Hanna Bergholm's feature debut uses a very big egg to unpack some very big ideas about womanhood.
Siiri Solalinna appears in Hatching by Hanna Bergholm, an official selection of the Midnight section at the 2022 Sundance Film Festival. Courtesy of Sundance Institute | photo by IFC Midnight.All photos are copyrighted and may be used by press only for the purpose of news or editorial coverage of Sundance Institute programs. Photos must be accompanied by a credit to the photographer and/or 'Courtesy of Sundance Institute.' Unauthorized use, alteration, reproduction or sale of logos and/or photos is strictly prohibited.
"Hatching"
IFC Midnight

Editor’s note: This review was originally published at the 2022 Sundance Film Festival. IFC Midnight releases the film in theaters on Friday, April 29.

Tjina (Siiri Solalinna) seems to like animals, but they don’t much take to her, from the squawky crow that crashes straight into her house to the chubby new French bulldog next door. Mostly, the rail-thin Finnish tween seems to be seeking connection outside the fraying bonds of her family, including her simpering father (Jani Volanen), annoying (but probably sanest of the bunch) little brother Matias (Oiva Ollila), and her morally empty mother (Sophia Heikkilä). The foursome are the stars of Tjina’s unnamed mother’s blog, hilariously titled “Lovely Everyday Life,” and as Hanna Bergholm’s clever, confounding “Hatching” opens, those lives are about to cease being lovely.

The seemingly lovely, potentially everyday family is shooting a discomfiting new bit for said blog when “Hatching” kicks off, a surreal-ish opening that blends jittery, handheld video for the blog with an off-kilter setting (their home is nearly baroque, with hideous wallpaper and far too many breakable objects for one family). That squawking crow disrupts all that peace, smashing straight into a window and catching Tjina’s attention. When she opens the window to see what’s happened, she unwittingly lets a nightmare — a darkly funny one, to be sure — right inside the already decaying family abode.

The bird isn’t dead — until curious, good-hearted Tjina makes the mistake of handing it off to her mother, who promptly breaks its neck and tells her eldest child to toss it in the trash (organic waste, of course!).

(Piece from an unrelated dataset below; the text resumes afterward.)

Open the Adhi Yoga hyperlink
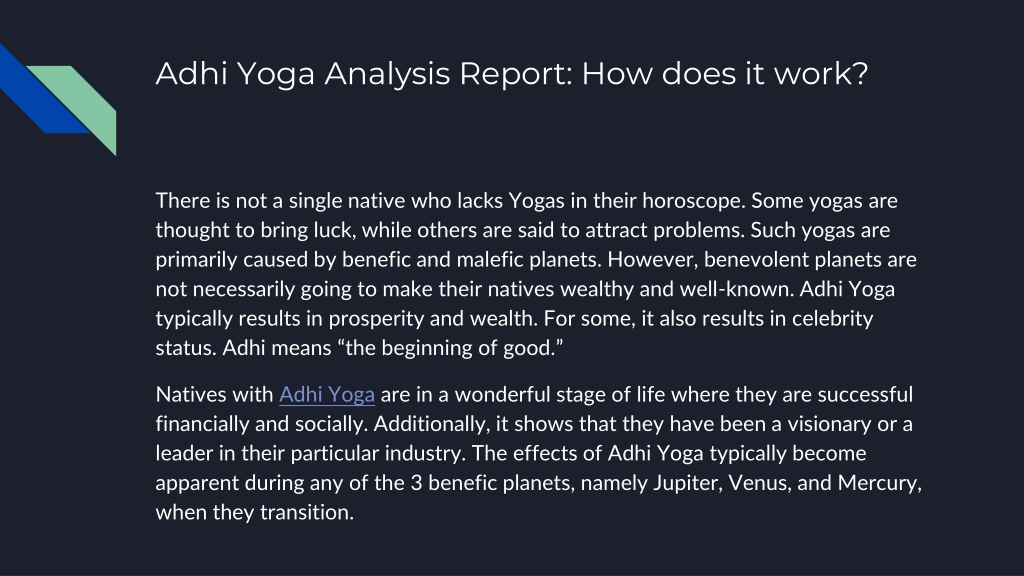point(327,394)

Bergholm’s film chronicles all sorts of pains and pleasures of womanhood, from motherhood to girlhood and every experience in between, but it’s also concerned with something else that transcends gender: the realization that adults aren’t infallible. Tjina starts to understand that truism just as she’s also growing into a woman herself, complete with her own misbegotten foray into surrogate motherhood.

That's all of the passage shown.